>> BEGIN Selected extract

In A Peace to End All Peace, the classic account of the way Europe carved up the Middle East in the early 20th century, historian David Fromkin wrote that “the characteristic feature of the region’s politics” is that “there is no sense of legitimacy—no agreement on rules of the game—and no belief universally shared in the region that, within whatever boundaries, the entities that call themselves countries or the men who claim to be rulers are entitled to recognition as such.”
The 21st century’s revolutions and wars demonstrate the lack of legitimacy even beyond the Middle East. Conflicts explode, or simmer, but do not go away. Most will grow worse. And as states continue to fracture or fail they become havens of chaos for the monsters of jihad.
Last year Mali split in two. The legendary city of Timbuktu is now being ruled by radical jihadists. Gen. Carter Ham, the head of the U.S. Africa Command, warned in December that: “As each day goes by, al Qaeda and other organizations are strengthening their hold in northern Mali.” Despite talk of an African-led international intervention, it’s more likely that other rebel factions, with foreign backing, will try to take back the vast desert territory they call Azawad. What’s not probable, or really even plausible, is the ostensible goal of the international community: a reunited Malian nation.
In Sudan, splitting the country into northern and southern enclaves was supposed to settle the issue of borders in a place long sundered by a savage civil war. But fighting there continues, despite a peace agreement, a referendum, and the independence of South Sudan. Somalia fractured and failed decades ago, and is only now, very slowly and in very limited areas, regaining some semblance of order. In Libya, the old rival cities of Benghazi and Tripoli still vie with each other for power at the expense of a very weak central government.

>> END Selected extract

*Set task 1*. In the passage on fracturing states, which two Libyan cities still compete for power?
*Set task 2*. Pick up the passage on fracturing states after its last sentence and write what comes next.

>> BEGIN Information supplied

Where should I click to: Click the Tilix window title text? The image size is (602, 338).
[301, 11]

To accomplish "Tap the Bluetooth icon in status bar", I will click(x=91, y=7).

>> END Information supplied

*Written reply 1*. Benghazi and Tripoli

*Written reply 2*.
Palestine, its statehood now recognized by an overwhelming majority at the United Nations, is at best a conceptual country. Much of the territory it claims is still occupied by Israel. Its two governments are at odds, and remain unable and unwilling to coordinate a strategy for peace. The Hashemite royals in Jordan, next door, live in fear that Israel will shove the Palestinian West Bank or its people back into their laps, very likely provoking a new Jordanian civil war like the savage one that erupted in 1970. Jordan might be called “the Palestinian state” after that, but it is far from clear who would rule it, or how.
A year after the Americans ended their long, bloody military occupation of Iraq, that country is just barely holding together. Troops from the Shiite- dominated government in Baghdad are locked in a tense standoff with Peshmerga fighters from the autonomous Kurdish region around the contested city of Kirkuk. The Iraqi Kurds are growing richer and more powerful, thanks to oil revenue from deals they cut in defi ance of Baghdad. And the stronger they get, the more they inspire unrest among Kurds in Syria, Iran, and Turkey.
Iraq’s Sunni Muslim population, meanwhile, is paying close attention to the war in neighboring Syria. If the Assad regime there is brought down by a predominantly Sunni force with jihadist elements in it, then the resurgence of al-Qaeda in Iraq, already underway, could gain momentum very quickly. As it is, terrorist bombings often kill dozens of Iraqis a week.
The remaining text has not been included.